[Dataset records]
"""
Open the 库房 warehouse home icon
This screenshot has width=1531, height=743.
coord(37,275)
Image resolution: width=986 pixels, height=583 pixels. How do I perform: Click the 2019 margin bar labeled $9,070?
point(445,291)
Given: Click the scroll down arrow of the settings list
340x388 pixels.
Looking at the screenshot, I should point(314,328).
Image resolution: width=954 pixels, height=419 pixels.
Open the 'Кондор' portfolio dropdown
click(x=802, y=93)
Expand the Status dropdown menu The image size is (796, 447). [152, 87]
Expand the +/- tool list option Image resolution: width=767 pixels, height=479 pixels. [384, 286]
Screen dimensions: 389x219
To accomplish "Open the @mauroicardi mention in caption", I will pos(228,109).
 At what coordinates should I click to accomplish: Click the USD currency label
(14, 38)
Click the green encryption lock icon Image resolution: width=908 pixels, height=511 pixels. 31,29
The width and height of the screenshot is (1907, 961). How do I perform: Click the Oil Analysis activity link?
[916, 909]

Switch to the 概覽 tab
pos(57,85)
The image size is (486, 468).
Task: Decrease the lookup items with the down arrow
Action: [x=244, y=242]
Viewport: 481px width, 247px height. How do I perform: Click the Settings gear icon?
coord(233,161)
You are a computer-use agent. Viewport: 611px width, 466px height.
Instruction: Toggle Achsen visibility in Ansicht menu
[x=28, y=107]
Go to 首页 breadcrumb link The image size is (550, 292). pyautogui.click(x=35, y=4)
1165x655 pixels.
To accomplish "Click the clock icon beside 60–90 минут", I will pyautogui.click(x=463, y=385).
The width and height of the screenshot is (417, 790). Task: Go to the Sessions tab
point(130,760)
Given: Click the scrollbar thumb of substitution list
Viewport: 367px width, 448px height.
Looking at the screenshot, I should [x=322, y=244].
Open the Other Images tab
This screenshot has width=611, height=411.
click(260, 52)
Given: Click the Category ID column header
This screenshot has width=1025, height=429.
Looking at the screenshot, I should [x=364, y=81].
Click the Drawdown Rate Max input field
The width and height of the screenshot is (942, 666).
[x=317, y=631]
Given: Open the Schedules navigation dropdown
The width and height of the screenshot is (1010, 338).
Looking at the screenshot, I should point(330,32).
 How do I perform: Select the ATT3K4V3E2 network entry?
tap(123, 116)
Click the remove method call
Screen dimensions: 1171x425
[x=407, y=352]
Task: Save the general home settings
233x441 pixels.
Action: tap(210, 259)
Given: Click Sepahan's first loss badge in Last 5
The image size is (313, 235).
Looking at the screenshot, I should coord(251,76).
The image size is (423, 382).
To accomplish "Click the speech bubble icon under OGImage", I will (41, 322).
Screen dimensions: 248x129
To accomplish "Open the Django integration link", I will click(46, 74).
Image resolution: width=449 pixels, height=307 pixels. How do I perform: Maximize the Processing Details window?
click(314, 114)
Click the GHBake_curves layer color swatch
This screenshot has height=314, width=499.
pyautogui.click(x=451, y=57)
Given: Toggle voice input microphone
"""
■ EXERCISE DIRECTIONS: Starting at the first line of the records, print each line exactly, stopping after the line that contains "Expand the +/- tool".

■ SOLUTION TO THE PROBLEM:
Open the 库房 warehouse home icon
This screenshot has width=1531, height=743.
coord(37,275)
Image resolution: width=986 pixels, height=583 pixels. How do I perform: Click the 2019 margin bar labeled $9,070?
point(445,291)
Given: Click the scroll down arrow of the settings list
340x388 pixels.
Looking at the screenshot, I should point(314,328).
Image resolution: width=954 pixels, height=419 pixels.
Open the 'Кондор' portfolio dropdown
click(x=802, y=93)
Expand the Status dropdown menu The image size is (796, 447). [152, 87]
Expand the +/- tool list option Image resolution: width=767 pixels, height=479 pixels. [384, 286]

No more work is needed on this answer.